Output nothing but the lines from the first line of the entries to the line with "Task: Click the Ferrari team name", inclusive, exactly as they read.

▶ Records from a data collection
##########

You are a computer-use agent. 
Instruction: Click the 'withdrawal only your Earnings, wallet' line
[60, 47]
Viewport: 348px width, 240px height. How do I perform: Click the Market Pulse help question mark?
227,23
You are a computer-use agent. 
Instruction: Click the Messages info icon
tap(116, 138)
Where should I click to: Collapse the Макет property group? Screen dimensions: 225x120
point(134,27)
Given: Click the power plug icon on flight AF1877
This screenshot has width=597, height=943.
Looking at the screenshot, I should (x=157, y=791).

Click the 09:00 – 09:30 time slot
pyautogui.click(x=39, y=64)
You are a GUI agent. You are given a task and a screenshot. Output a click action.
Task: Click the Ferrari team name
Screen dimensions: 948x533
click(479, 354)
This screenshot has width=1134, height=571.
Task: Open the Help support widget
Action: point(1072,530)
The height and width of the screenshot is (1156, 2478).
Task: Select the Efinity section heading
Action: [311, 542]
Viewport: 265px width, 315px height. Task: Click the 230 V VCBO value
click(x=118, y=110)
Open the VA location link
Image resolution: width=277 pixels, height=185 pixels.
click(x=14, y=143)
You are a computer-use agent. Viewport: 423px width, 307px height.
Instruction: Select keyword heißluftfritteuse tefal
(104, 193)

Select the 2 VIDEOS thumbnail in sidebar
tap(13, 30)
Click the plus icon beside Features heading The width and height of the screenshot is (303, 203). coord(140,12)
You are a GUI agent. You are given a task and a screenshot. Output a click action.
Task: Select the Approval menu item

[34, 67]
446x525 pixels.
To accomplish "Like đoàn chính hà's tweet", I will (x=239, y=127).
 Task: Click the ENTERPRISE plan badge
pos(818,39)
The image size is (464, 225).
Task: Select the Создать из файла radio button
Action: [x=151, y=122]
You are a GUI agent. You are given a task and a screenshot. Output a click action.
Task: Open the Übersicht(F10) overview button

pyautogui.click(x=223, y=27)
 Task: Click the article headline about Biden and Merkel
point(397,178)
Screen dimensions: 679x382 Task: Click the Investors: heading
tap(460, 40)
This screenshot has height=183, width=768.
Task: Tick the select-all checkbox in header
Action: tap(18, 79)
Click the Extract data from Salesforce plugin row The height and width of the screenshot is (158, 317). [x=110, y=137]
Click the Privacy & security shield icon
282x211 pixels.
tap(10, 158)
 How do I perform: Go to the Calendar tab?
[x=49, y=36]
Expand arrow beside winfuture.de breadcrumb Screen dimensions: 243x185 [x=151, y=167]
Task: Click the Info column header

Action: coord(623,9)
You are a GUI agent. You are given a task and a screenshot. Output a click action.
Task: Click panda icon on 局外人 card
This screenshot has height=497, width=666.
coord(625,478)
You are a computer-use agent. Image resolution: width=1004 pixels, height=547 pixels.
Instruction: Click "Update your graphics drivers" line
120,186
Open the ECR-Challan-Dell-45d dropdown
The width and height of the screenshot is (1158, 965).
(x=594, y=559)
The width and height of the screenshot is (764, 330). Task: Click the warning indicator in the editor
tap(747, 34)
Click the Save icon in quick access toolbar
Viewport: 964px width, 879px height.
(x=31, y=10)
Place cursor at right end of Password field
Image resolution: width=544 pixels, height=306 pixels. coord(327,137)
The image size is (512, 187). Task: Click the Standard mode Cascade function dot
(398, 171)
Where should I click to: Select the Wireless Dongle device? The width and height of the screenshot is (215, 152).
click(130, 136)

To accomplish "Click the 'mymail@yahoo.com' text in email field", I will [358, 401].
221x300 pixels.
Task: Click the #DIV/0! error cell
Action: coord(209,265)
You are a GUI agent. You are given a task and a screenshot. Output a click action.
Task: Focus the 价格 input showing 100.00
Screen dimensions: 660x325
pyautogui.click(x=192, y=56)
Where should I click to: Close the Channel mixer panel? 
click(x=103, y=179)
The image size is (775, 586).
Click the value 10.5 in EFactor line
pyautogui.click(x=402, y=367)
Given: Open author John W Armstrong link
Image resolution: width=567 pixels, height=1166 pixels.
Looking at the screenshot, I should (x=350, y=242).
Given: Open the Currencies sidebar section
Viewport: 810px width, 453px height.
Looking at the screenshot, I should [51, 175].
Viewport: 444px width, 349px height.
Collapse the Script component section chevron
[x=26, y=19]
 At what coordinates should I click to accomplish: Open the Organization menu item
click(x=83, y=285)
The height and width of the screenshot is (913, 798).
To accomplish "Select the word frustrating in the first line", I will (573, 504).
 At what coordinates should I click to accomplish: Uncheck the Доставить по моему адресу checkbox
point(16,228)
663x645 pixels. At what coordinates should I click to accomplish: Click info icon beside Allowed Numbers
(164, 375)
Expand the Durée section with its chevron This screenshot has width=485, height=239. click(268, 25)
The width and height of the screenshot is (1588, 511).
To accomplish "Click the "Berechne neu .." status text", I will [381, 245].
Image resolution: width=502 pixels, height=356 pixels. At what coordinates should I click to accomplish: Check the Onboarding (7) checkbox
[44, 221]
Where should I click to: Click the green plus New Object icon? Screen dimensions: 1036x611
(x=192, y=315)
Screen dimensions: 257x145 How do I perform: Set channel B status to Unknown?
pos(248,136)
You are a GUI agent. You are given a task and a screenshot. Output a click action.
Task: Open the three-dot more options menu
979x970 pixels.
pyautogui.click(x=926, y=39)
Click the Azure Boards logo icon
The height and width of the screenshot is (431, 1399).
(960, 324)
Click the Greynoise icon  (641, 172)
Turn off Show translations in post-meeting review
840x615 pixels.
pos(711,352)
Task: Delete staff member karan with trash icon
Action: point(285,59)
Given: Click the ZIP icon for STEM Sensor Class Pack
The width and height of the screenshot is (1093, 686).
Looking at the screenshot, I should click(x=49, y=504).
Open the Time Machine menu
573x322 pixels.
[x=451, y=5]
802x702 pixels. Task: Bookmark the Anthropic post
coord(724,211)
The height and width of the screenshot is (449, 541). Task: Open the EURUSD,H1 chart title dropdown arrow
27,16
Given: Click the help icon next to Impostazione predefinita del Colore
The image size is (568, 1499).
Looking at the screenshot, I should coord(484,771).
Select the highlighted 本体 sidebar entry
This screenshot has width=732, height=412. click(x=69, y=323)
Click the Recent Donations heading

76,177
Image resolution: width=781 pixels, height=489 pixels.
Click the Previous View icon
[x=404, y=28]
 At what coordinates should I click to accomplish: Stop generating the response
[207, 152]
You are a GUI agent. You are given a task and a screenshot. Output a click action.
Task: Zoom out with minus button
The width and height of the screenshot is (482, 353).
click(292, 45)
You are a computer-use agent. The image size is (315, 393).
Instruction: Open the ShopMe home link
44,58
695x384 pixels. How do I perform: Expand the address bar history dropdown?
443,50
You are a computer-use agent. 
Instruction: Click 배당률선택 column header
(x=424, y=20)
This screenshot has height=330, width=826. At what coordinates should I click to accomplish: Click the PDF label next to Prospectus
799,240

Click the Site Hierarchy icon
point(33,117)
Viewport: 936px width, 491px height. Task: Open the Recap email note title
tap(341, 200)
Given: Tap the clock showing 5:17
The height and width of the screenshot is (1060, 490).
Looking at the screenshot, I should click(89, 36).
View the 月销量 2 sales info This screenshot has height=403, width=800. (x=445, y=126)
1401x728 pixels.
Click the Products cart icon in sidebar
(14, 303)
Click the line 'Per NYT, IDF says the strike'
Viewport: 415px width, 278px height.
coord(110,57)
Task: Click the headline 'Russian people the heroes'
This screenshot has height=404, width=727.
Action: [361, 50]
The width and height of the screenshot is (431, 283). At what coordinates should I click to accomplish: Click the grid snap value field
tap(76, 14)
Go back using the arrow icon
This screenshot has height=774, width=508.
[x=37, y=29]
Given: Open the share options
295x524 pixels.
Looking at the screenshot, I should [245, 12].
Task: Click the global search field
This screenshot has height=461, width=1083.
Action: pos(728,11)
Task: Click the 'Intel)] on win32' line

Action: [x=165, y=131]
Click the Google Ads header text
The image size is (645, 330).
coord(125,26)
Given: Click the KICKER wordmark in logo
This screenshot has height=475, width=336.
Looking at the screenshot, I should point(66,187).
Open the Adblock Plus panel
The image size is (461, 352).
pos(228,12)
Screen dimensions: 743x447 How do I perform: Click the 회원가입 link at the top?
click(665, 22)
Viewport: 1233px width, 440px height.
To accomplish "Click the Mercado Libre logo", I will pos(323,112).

##########

▶ ANSWER BOX
You are a computer-use agent. 
Instruction: Click the 'withdrawal only your Earnings, wallet' line
[60, 47]
Viewport: 348px width, 240px height. How do I perform: Click the Market Pulse help question mark?
227,23
You are a computer-use agent. 
Instruction: Click the Messages info icon
tap(116, 138)
Where should I click to: Collapse the Макет property group? Screen dimensions: 225x120
point(134,27)
Given: Click the power plug icon on flight AF1877
This screenshot has width=597, height=943.
Looking at the screenshot, I should (x=157, y=791).

Click the 09:00 – 09:30 time slot
pyautogui.click(x=39, y=64)
You are a GUI agent. You are given a task and a screenshot. Output a click action.
Task: Click the Ferrari team name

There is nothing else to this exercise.